À Sainte-Perpétue, chaque année, la démonstration se répète : tout est bon dans le cochon, y compris les slogans de son festival. La langue anglaise n’est pas en reste. Juste avant d’entrer dans le Acadia National Park, on se fait offrir du Acadia National Pork.

Jour 2

Même sur la route, il arrive à l’Oreille tendue de se brancher. C’est ainsi qu’elle se découvre, sur Twitter, grâce à Éric Plamondon, en compagnie de celui-ci, dans les pages du Journal de Québec du 29 juillet 2012. Elle est ravie du voisinage.

Journal de Québec, 29 juillet 2012

Jour 3

Enquête sociologique sauvage. Soit une double population humaine. La première, d’eau douce, est fortement tatouée. La seconde, d’eau de mer, l’est beaucoup moins. La première est québécoise, pas la seconde.
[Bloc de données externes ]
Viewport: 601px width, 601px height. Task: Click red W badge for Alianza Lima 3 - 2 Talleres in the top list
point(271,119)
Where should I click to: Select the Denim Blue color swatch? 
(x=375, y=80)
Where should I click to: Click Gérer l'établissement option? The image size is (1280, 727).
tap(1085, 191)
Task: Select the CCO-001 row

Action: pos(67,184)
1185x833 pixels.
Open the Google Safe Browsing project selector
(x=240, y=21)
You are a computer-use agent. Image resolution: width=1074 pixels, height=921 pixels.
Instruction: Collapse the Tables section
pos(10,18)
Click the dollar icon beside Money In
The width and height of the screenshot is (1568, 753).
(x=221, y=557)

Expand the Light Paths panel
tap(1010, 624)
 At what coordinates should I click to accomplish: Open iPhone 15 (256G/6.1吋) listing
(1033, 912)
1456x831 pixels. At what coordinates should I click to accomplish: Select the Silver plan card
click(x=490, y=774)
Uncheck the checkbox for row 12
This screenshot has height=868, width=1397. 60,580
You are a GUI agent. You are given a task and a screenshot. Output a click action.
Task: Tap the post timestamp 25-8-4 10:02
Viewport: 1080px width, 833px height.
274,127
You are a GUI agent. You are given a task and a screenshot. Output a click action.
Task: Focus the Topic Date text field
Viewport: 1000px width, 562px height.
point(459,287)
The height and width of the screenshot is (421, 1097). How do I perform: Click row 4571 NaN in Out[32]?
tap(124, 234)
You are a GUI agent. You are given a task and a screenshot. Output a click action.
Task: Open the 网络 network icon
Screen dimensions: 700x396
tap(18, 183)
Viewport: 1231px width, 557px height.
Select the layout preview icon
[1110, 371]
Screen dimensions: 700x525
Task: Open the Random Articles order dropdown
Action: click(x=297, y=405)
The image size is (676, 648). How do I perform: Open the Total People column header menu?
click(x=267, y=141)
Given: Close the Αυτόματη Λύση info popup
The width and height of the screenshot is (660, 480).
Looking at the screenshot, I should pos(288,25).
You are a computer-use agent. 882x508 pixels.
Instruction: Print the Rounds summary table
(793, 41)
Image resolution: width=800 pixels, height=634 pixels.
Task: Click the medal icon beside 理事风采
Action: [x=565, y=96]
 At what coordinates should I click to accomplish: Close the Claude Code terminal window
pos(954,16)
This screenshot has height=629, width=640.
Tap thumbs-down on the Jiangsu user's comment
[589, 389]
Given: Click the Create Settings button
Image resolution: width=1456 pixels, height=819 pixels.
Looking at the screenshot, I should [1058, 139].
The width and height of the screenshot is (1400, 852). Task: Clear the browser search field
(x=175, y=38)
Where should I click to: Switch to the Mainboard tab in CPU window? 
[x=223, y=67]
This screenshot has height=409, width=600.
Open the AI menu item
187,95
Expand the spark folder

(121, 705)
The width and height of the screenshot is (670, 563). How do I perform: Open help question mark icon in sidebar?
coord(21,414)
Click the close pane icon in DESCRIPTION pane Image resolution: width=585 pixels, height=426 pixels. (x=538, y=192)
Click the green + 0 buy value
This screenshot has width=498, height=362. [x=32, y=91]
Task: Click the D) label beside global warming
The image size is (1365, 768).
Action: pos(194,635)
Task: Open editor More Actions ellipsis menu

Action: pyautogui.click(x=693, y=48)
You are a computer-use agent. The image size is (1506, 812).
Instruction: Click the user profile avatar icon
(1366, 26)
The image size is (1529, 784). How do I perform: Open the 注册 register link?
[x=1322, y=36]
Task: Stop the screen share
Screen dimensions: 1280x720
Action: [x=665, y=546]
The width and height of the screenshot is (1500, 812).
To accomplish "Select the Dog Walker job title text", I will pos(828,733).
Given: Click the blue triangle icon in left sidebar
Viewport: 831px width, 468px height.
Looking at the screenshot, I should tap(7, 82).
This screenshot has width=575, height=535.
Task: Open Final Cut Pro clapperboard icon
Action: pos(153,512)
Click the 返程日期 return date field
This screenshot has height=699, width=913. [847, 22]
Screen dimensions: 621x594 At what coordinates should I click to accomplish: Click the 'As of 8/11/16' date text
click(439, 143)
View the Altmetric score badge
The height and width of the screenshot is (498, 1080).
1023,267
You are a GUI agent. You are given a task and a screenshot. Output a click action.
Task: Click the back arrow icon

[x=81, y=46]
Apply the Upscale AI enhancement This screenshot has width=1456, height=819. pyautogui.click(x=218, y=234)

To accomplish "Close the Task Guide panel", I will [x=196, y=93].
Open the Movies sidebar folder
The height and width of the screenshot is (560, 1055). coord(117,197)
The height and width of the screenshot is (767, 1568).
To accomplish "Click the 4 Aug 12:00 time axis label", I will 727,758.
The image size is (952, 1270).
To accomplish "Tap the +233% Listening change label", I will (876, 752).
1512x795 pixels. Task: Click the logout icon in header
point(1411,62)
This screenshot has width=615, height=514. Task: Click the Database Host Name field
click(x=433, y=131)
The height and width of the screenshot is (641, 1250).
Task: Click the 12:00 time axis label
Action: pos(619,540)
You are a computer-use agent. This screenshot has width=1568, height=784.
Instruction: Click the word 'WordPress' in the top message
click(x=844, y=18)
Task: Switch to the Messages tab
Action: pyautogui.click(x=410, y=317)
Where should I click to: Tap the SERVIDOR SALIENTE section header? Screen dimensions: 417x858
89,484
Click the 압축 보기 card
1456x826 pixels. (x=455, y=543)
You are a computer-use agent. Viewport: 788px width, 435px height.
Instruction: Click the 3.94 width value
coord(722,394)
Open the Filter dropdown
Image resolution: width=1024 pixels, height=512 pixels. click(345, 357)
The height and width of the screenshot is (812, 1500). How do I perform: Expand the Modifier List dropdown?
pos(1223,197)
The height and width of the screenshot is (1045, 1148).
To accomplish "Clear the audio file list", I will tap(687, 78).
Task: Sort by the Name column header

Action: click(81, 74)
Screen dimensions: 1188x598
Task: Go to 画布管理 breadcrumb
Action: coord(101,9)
En voyage, on est parfois forcé à toutes sortes de compromissions. L’Oreille, ce midi, a dû manger sa pizza sous une photo de Milan Lucic, des Bruins de Boston — c’est du hockey —, en plein pugilat. Elle aurait préféré ne pas.

Drapeau sur les édifices publics, drapeau sur les commerces, drapeau sur les tombes, drapeau sur la Lune (en 1969), drapeau sur les maisons, drapeau sur les voitures, drapeau sur les motos, drapeau sur les vélos. Sur les vélos ?

Jour 4

Du beurre sans gluten ? La «gastronomie» états-unienne ne manque pas de surprises. (@PimpetteDunoyer l’a noté elle aussi.)

On peut dire beaucoup de choses de David Foster Wallace. On ne peut pas dire qu’il facilite la vie de son lecteur. Infinite Jest (1996) est un roman qui se mérite.

Jour 5

Par solidarité conjugale, l’Oreille tendue a visité tout à l’heure Petite Plaisance, la maison de Marguerite Yourcenar, à Northeast Harbor, sur Mount Desert Island (Maine). Commentaire de l’irrévérencieux fils cadet de l’Oreille : «Il y avait des photos d’hommes tout nus avec des coupes Longueuil.» Celui de son fils aîné : «Je n’arrive plus à me souvenir de qui était Antinoüs.» L’œil de l’Oreille a été attiré, lui, dans la bibliohèque de Yourcenar, parmi le fonds gréco-romain, à côté d’éditions anciennes, par un livre de poche américain. Son titre ? Contraception.

Petite Plaisance, Norheast Harbor, Mount Desert, Maine, U.S.A.

Le chien serait un animal de compagnie. Qu’est-ce à dire ? L’Oreille tendue est l’heureuse propriétaire d’un caniche; il lui tient en effet compagnie; jusque-là, ça se tolère. Quand l’Oreille se promène, en compagnie d’icelui, dans les rues de son quartier, elle fuit comme la peste ceux qui se prennent pour ses semblables, les heureux propriétaires d’animaux de compagnie. En villégiature, c’est plus difficile, car elle connaît moins les itinéraires de contournement. Il lui est donc imposé une compagnie, celle des gens qui ne peuvent s’empêcher de prendre langue avec les animaux qu’ils croisent, voire avec leur maître. L’animal de cette compagnie-là — celui qui crée de la compagnie — n’est pas le meilleur ami de l’homme.

Jour 6

L’inventeur de la baladodiffusion — le podcast — est un bienfaiteur de l’humanité.

Au cours des derniers jours, le long de sa route, l’Oreille tendue a aperçu un orignal — l’élan d’Amérique — et un faon. Grâce à Twitter, elle apprend qu’il y aura des élections au Québec le 4 septembre; il faudra ouvrir l’œil pour les caribous.

Pincement au cœur : à la plage, dans le territoire naturel des Red Sox de Boston — c’est du baseball —, la «Red Sox Nation», sur la tête d’un garçon trop jeune pour les avoir connus, la casquette bleu-blanc-rouge des Expos de Montréal.

Casquette des Expos de Montréal

Jour 7

La vente de garage québécoise ou le vide-grenier hexagonal est ici une «yard sale». Ce n’est pas mieux.

Retour sur le territoire de la Belle Province. D’abord, aux poteaux, les souriantes binettes des candidats aux élections du 4 septembre. Puis, ce curieux exemple de signalisation routière : «Les panneaux vous parlent. Respectez-les.» N’ayant rien entendu, l’Oreille n’a rien respecté.